To pre-finance purchases from farmers, licensed buyers have borrowed heavily from banks, with total debts estimated at 7–8 billion cedis ($650–$750 million) to financial institutions and an additional $205–$234 million owed directly to farmers. “Interest keeps piling up,” said Samuel Adimado, president of the Licensed Cocoa Buyers Association.
So far this season, buyers have delivered around 580,000 metric tonnes of beans to the Ghana Cocoa Board (Cocobod), while another 70,000 tonnes remain unharvested. The recent cut in the farmgate price to $3,580 per tonne will affect roughly 100,000 tonnes, part of efforts to make Ghanaian cocoa more competitive after earlier high prices left stock unsold.

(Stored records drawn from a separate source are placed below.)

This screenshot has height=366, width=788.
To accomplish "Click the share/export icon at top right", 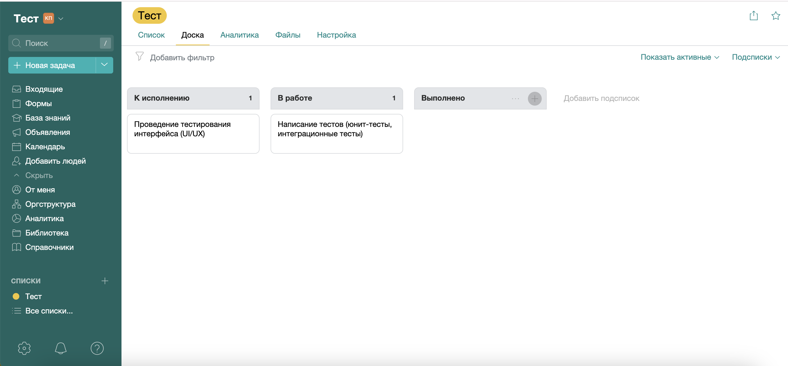I will click(x=753, y=16).
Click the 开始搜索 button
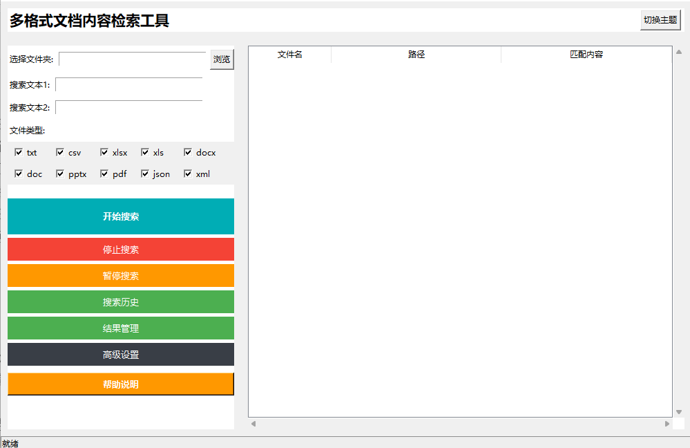This screenshot has width=690, height=448. pyautogui.click(x=121, y=216)
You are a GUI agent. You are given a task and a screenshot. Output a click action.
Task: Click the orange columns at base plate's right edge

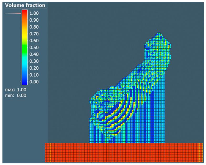[200, 152]
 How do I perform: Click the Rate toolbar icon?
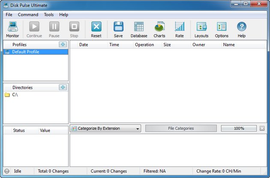click(180, 29)
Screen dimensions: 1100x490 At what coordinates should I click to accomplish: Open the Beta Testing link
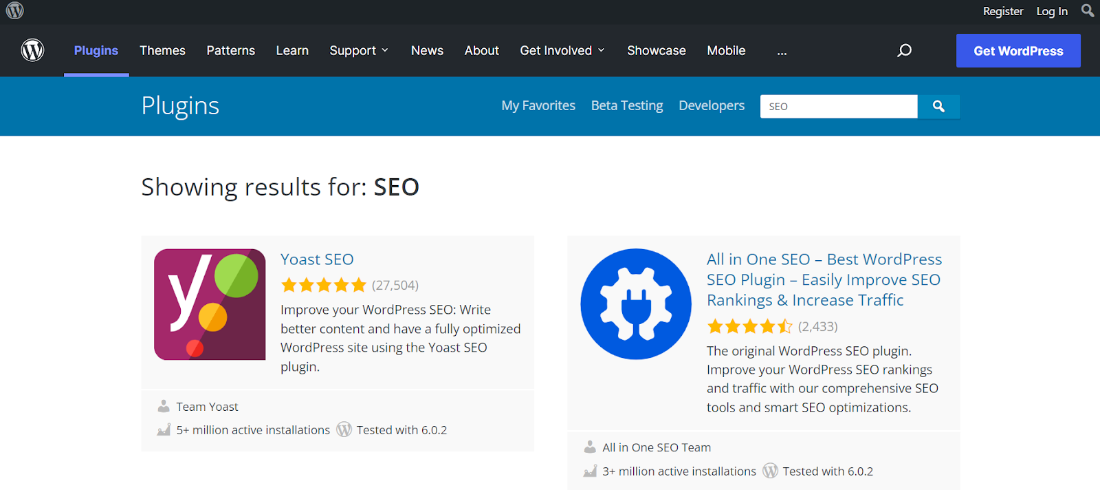coord(627,105)
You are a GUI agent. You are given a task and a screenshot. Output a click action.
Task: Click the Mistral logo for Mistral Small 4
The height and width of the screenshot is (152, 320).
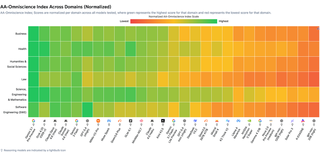click(217, 121)
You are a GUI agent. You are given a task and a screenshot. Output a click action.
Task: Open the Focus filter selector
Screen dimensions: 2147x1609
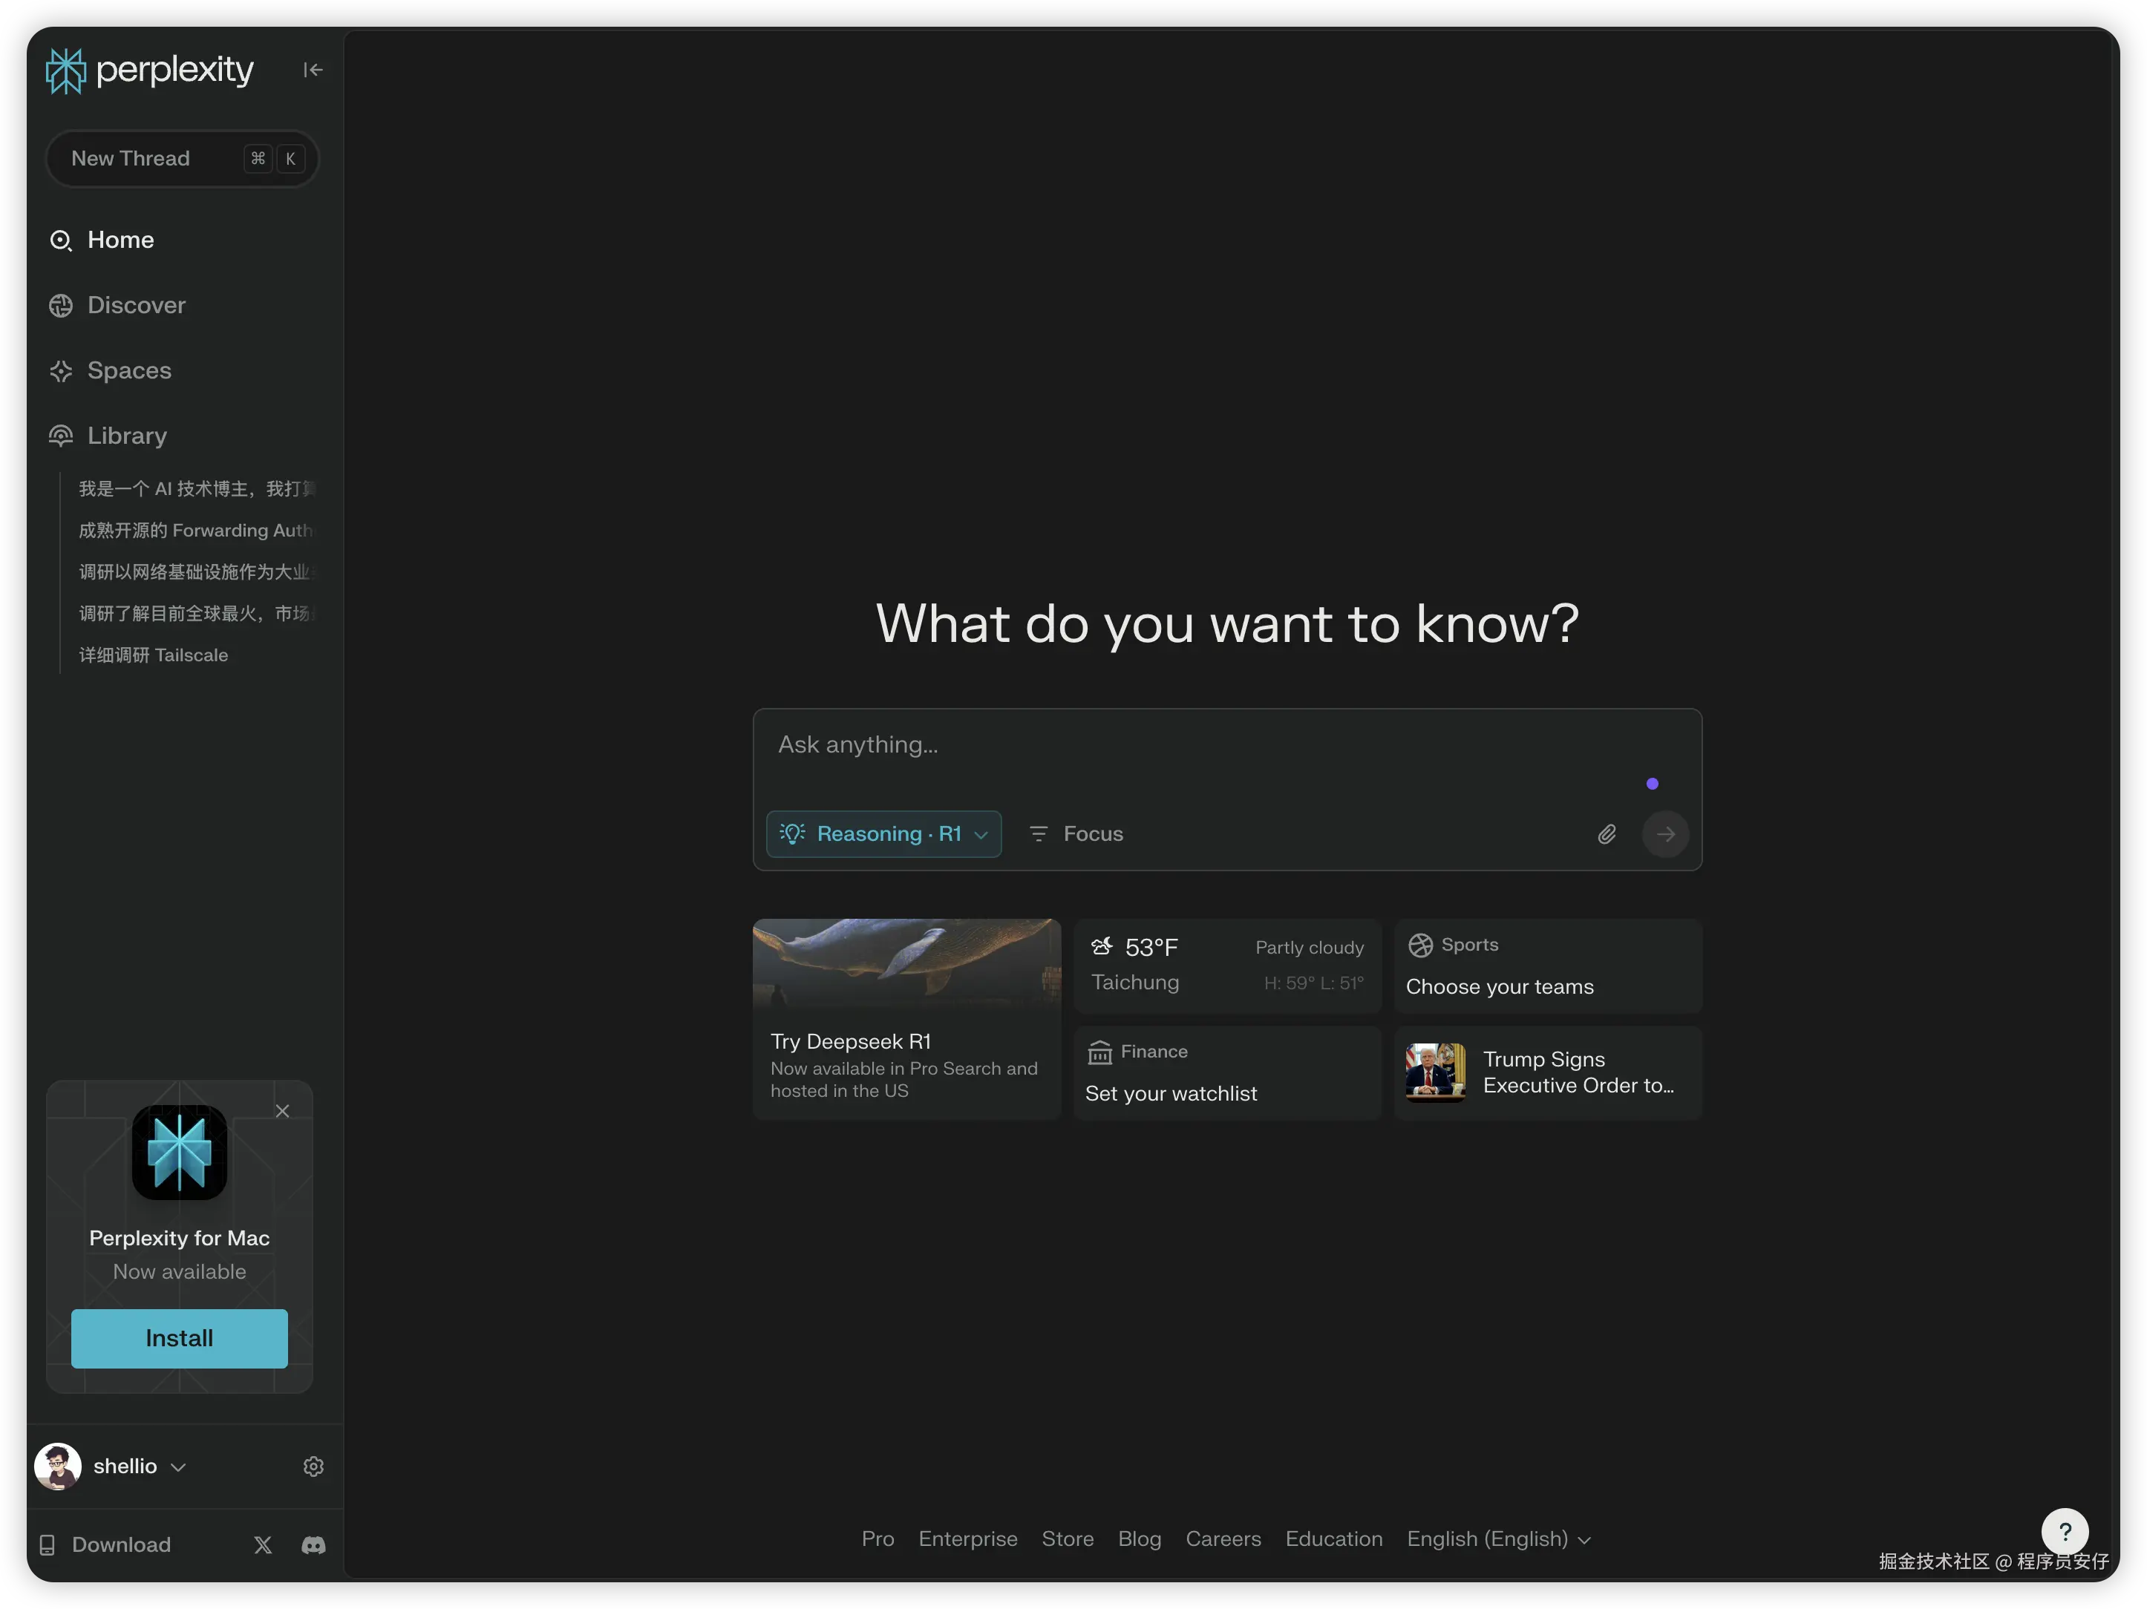point(1075,834)
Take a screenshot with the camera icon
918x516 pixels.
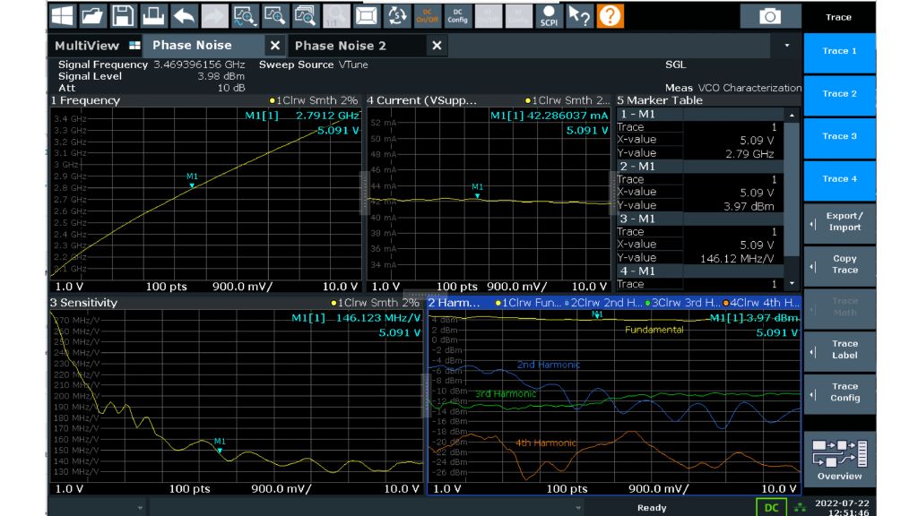pos(770,16)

Government interventions include the mid-February 2026 price adjustment and plans for a new domestic cocoa financing scheme, potentially through cocoa bonds, aimed at easing cash flow pressures. Adimado noted that part of the debt buildup stems from Cocobod diverting funds to non-core activities such as road construction.
The banking sector is feeling the strain, with some loans restructured and potential losses looming. John Awuah, CEO of the Ghana Association of Banks, said the financial system remains resilient but requires careful oversight to align with Ghana’s IMF programme.
These challenges are rooted in broader issues, including the 2023 Domestic Debt Exchange Programme, which converted short-term instruments like Cocobod cocoa bills into longer-dated bonds at lower rates, reducing bank capital and contributing to sector stress.
The crisis underscores the need for stronger financial discipline at Cocobod and better alignment with global market realities to protect Ghana’s cocoa industry and the smallholder farmers who rely on it.